DR. CRAIG: That's a very interesting paragraph. Smith is a bioethicist, and he points out why cannibalism is considered to be immoral. Even though the person is dead, that person – the corpse of that person – is to be treated as possessing dignity and therefore to be treated with respect. If someone were to take human bodies that were deceased and throw them off the roofs of tall buildings to watch them splatter on the ground, they wouldn't be killing anybody – it wouldn't be murder, they're already dead – and yet I think we would all say this is to treat the body of that person with profound disrespect and would be a practice that should be shunned, that that would be something that would be immoral. So this would give grounds for why one ought not to eat one’s fellows even if those persons are already dead. There would be no question that cannibalism that was as practiced by, say, the Fijians in the South Pacific where they would kill people of other tribes and consume them, that would be clearly wrong because it would be murder. But the claim here is that even eating dead persons is to treat the human body and that individual disrespectfully, not taking account of their inherent dignity in the same way that throwing bodies off of buildings just to watch them splatter would be. I think that is a persuasive argument.
KEVIN HARRIS: This was examined in a movie in the early 70s with Charlton Heston called Soylent Green. It was about a dystopian future. There was terrible overpopulation. Charlton Heston's character discovers that soylent green used to feed the masses was actually the deceased, and it was seen as highly immoral even though they were people who were deceased. There were some people who were not yet diseased and needed to be used for the supply and so there was abuses of it. But even in cases of survival you can be convicted (as I understand) if you kill your fellow of travelers in order to survive, you eat them to survive. You've murdered.
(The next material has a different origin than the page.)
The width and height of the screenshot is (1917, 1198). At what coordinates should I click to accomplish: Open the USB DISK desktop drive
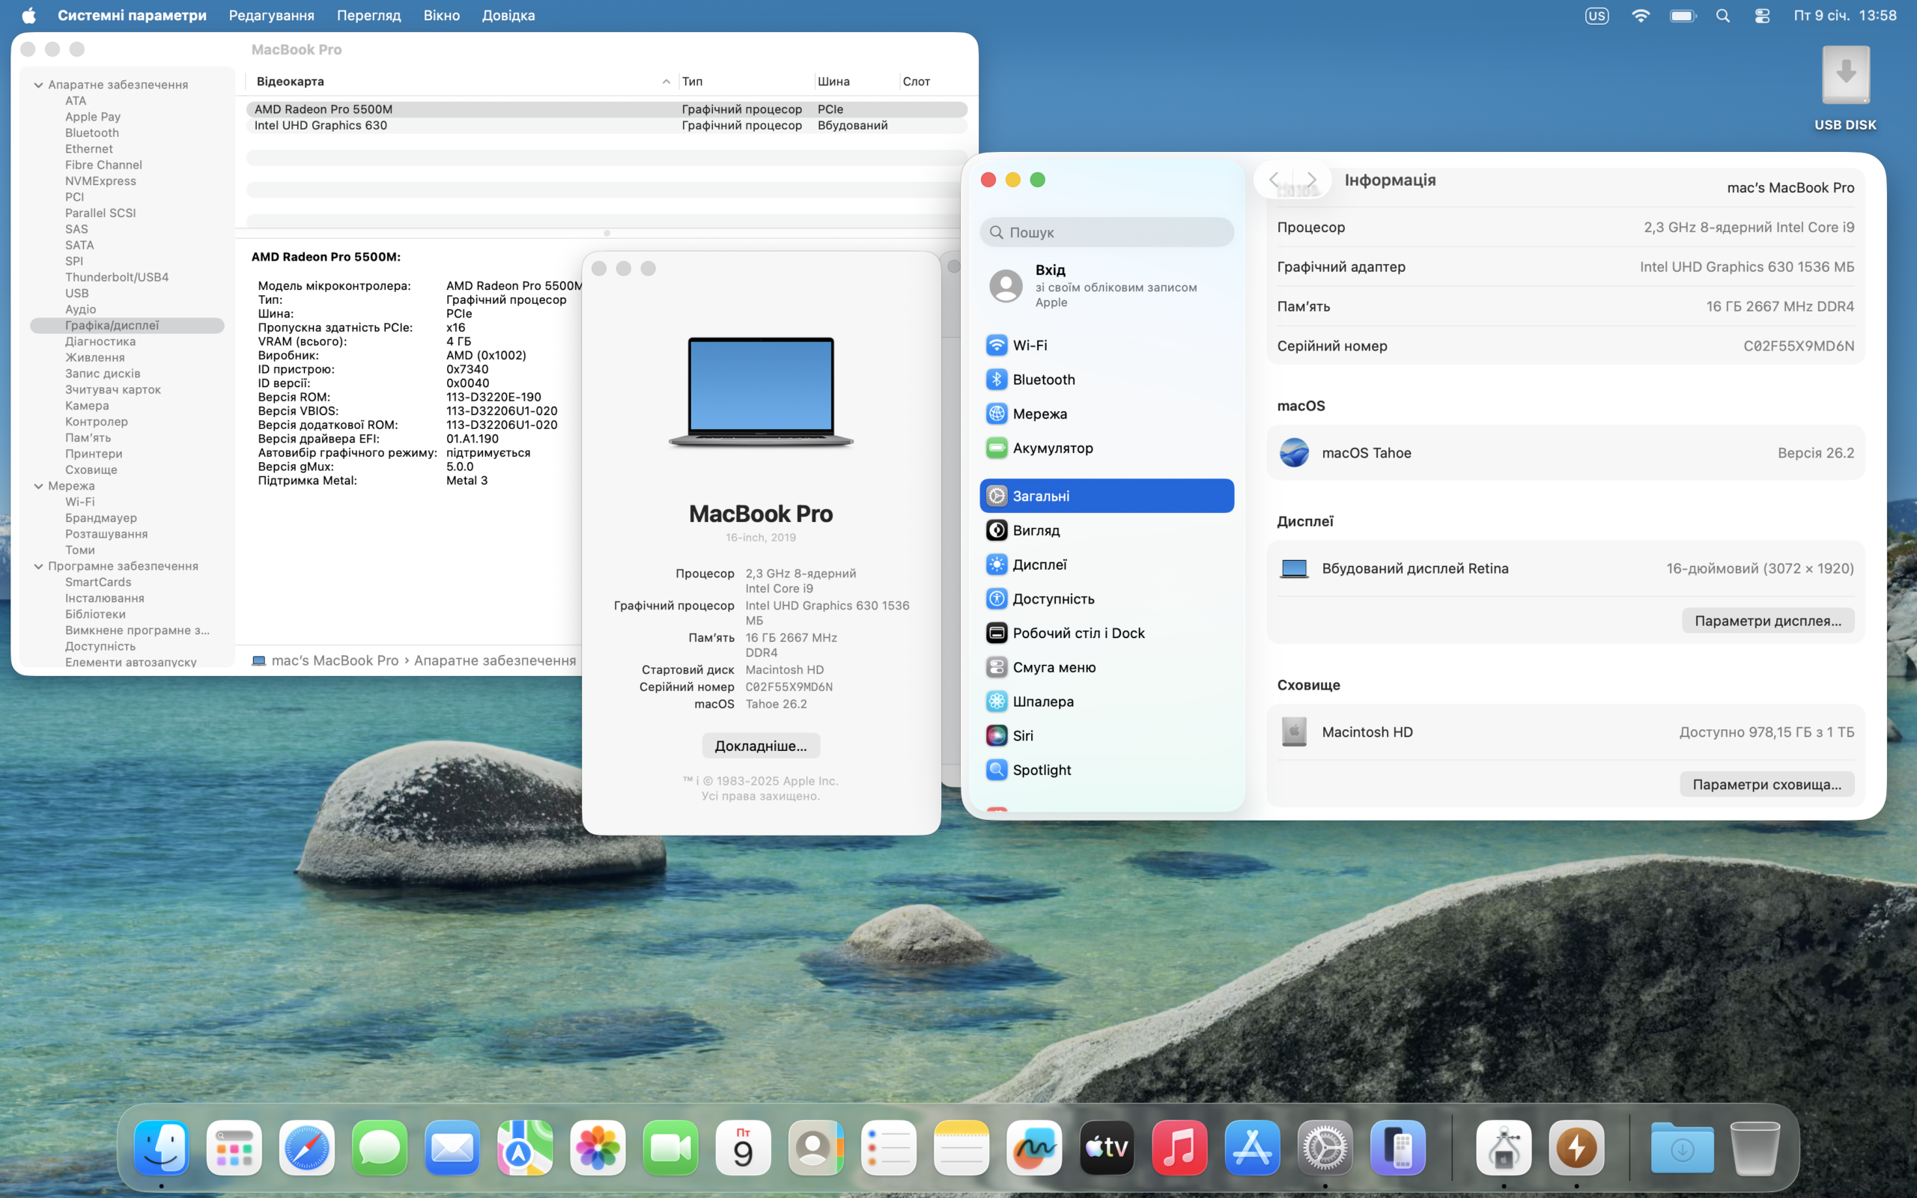[1845, 75]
DR. CRAIG: Yes. That's a totally different question.
KEVIN HARRIS: But if they die – if they're gone – and you have to eat them in order to survive, as the Donner Party did, that's not considered immoral.
DR. CRAIG: And that's because of a kind of hierarchicalism in your system of moral values which is quite consistent. Sometimes there will be an overriding moral good or concern that would justify taking an action that wouldn't be justified in the absence of that.
KEVIN HARRIS: Yes. The article continues,
Dawkins, of course, rejects the concept, considering it “speciesist,” e.g., discrimination against animals. He thinks we are just a collection of carbon molecules and certainly of no intrinsic value simply and merely because we are human. (For example, he has yearned for the creation of a human/chimp hybrid creature as a means to prove we are not special.)